John Holahan, Erik Wengle, and Claire O’Brien, Changes in Marketplace Premiums and Insurer Participation, 2022-2023, Urban Institute, April 2023. Researchers used data from over 503 rating regions in 33 states to calculate average benchmark premiums and premium growth rates from 2022–2023. Amidst increased insurer participation, authors also evaluated the relationship between insurer participation and premiums by examining changes in Marketplace insurer participation in 43 rating regions across 28 different states.
What it Finds
- Marketplace benchmark premiums have increased nationally by an average of 3.4 percent, rising from $438 in 2022 to $453 to 2023 for a 40-year-old nonsmoker. Economic pressures, including inflation and rising health care costs, likely account for this increase.
- Several major commercial carriers offered plans in substantially more markets in 2023 compared to 2020.
- UnitedHealthcare increased its participation from 3 to 25 markets studied over the three-year period; Aetna increased from 0 to 12 markets; Cigna increased from 6 to 12 markets; and Oscar increased from 16 to 20 markets. There was a similar trend in provider-sponsored plans, with participation jumping from 10 to 25 markets during the same time period.
- Although Blue Cross Blue Shield did not enter any additional markets during the study period, the carrier was active in 37 out of the 43 markets studied.
- The prevalence of health maintenance organizations (HMOs) with closed networks has grown; almost all benchmark premiums are associated with HMO plans.
- States with higher benchmark premiums tended to have fewer insurers participating in their Marketplace than states with lower benchmark premiums; average premiums in markets with only one insurer were $128 higher than in markets with five or more insurers.
- Lower benchmark premiums were also associated with the presence of (1) a Medicaid insurer offering Marketplace products, (2) Kaiser Permanente, or (3) a provider-sponsored insurer; authors posited that these insurers’ generally narrower networks and lower provider reimbursement rates may exert downward pressure on premiums.
- Benchmark premiums were generally lower in states that operate an SBM as well as states that have implemented reinsurance programs.
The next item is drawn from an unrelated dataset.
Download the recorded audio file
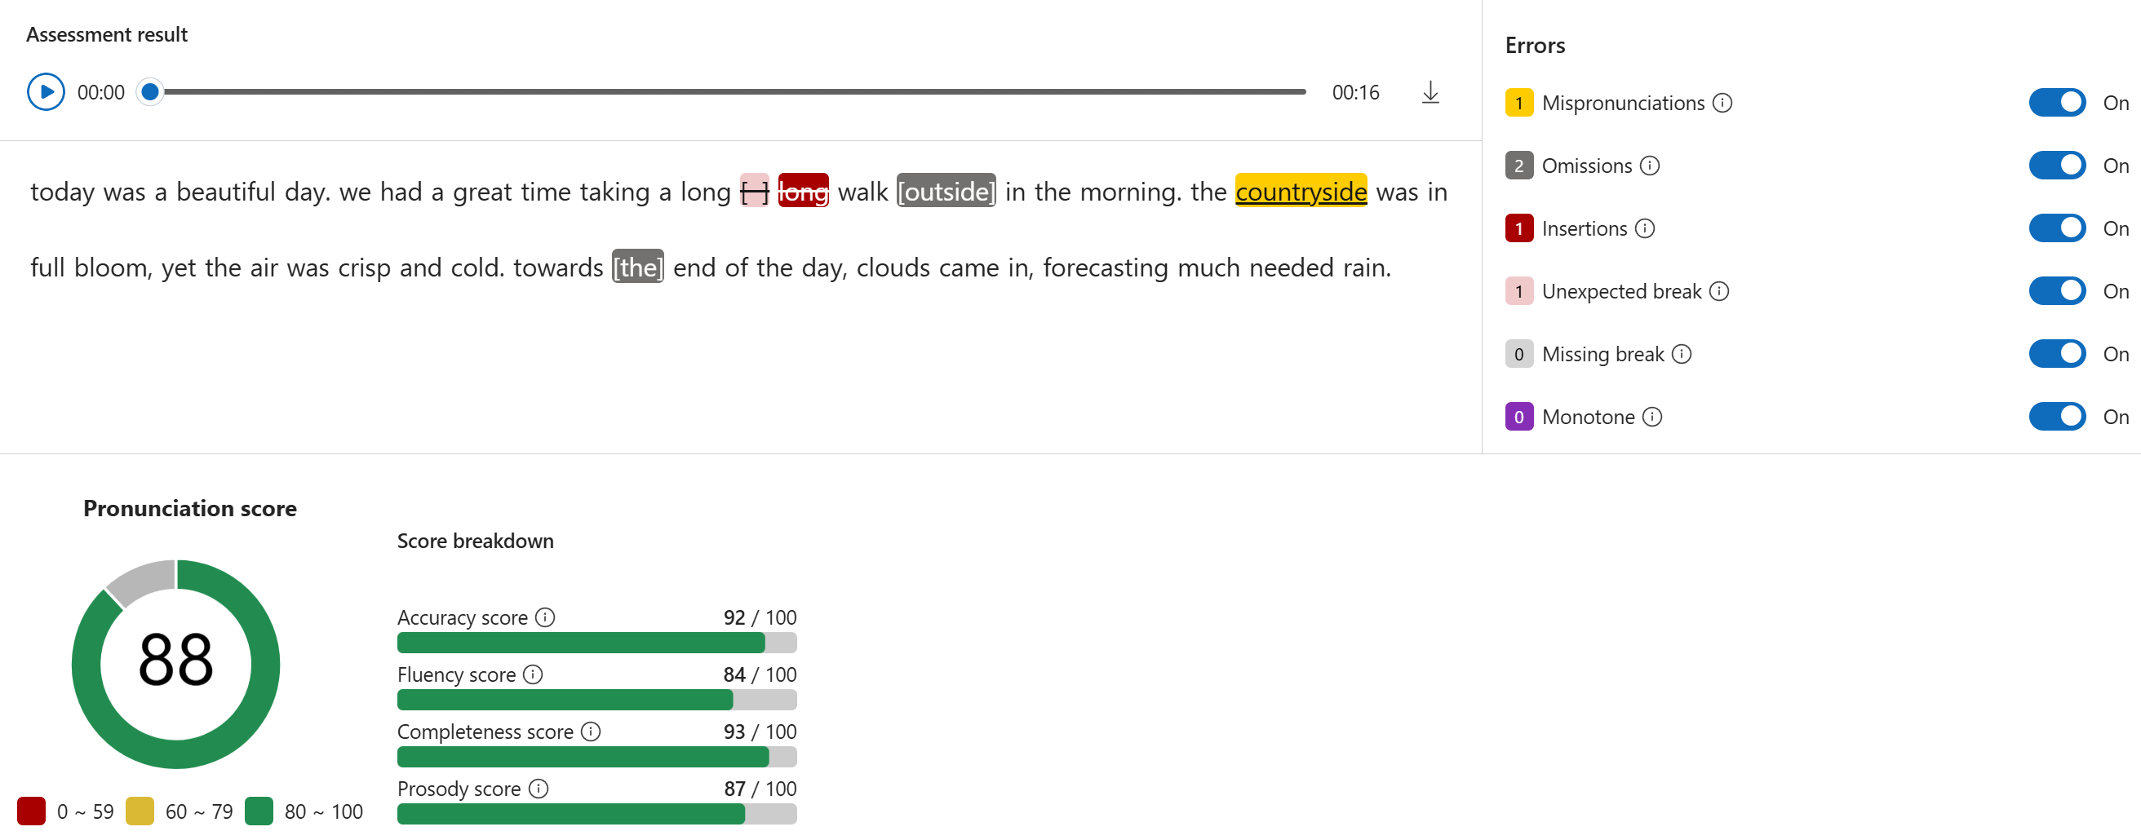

- Medicaid insurers—Centene, CareSource, and Molina—almost always had the lowest premiums their respective markets. Nonetheless, many commercial carriers who previously left the Marketplace are now reentering with more competitive premiums.
Why it Matters
Increased entry of carriers into the Marketplace has boosted competition and reduced premiums. As the authors point out, low premiums are often accompanied by narrower provider networks—sometimes resulting in a trade-off between affordability and adequate care access for plan enrollees. Monitoring trends in Marketplace premium growth and insurer participation will help policymakers weigh these often competing interests, hopefully enabling them to craft reforms that improve both affordability and access for consumers.